* [The data]:
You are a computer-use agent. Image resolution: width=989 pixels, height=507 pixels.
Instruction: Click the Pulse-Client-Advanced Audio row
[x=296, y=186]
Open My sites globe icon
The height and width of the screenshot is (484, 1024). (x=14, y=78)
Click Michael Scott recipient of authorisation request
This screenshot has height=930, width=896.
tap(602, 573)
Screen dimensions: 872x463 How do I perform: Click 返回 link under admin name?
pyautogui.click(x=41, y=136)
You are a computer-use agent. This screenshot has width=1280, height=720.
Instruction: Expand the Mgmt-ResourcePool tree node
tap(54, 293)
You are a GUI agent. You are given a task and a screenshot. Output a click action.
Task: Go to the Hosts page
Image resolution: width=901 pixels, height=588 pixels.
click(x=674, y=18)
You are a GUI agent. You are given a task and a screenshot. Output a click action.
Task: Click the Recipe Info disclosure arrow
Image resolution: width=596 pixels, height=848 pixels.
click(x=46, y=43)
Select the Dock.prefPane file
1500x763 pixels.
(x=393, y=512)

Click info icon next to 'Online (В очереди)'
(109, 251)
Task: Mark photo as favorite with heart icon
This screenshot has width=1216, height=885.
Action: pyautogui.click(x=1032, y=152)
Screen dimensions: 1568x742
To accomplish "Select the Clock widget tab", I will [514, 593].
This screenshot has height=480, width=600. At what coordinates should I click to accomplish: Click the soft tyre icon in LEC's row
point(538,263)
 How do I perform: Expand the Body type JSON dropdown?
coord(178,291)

* [Assignment]:
Print out all the entries above exactly.

* [Exercise response]:
You are a computer-use agent. Image resolution: width=989 pixels, height=507 pixels.
Instruction: Click the Pulse-Client-Advanced Audio row
[x=296, y=186]
Open My sites globe icon
The height and width of the screenshot is (484, 1024). (x=14, y=78)
Click Michael Scott recipient of authorisation request
This screenshot has height=930, width=896.
tap(602, 573)
Screen dimensions: 872x463 How do I perform: Click 返回 link under admin name?
pyautogui.click(x=41, y=136)
You are a computer-use agent. This screenshot has width=1280, height=720.
Instruction: Expand the Mgmt-ResourcePool tree node
tap(54, 293)
You are a GUI agent. You are given a task and a screenshot. Output a click action.
Task: Go to the Hosts page
Image resolution: width=901 pixels, height=588 pixels.
click(x=674, y=18)
You are a GUI agent. You are given a task and a screenshot. Output a click action.
Task: Click the Recipe Info disclosure arrow
Image resolution: width=596 pixels, height=848 pixels.
click(x=46, y=43)
Select the Dock.prefPane file
1500x763 pixels.
(x=393, y=512)

Click info icon next to 'Online (В очереди)'
(109, 251)
Task: Mark photo as favorite with heart icon
This screenshot has width=1216, height=885.
Action: pyautogui.click(x=1032, y=152)
Screen dimensions: 1568x742
To accomplish "Select the Clock widget tab", I will [514, 593].
This screenshot has height=480, width=600. At what coordinates should I click to accomplish: Click the soft tyre icon in LEC's row
point(538,263)
 How do I perform: Expand the Body type JSON dropdown?
coord(178,291)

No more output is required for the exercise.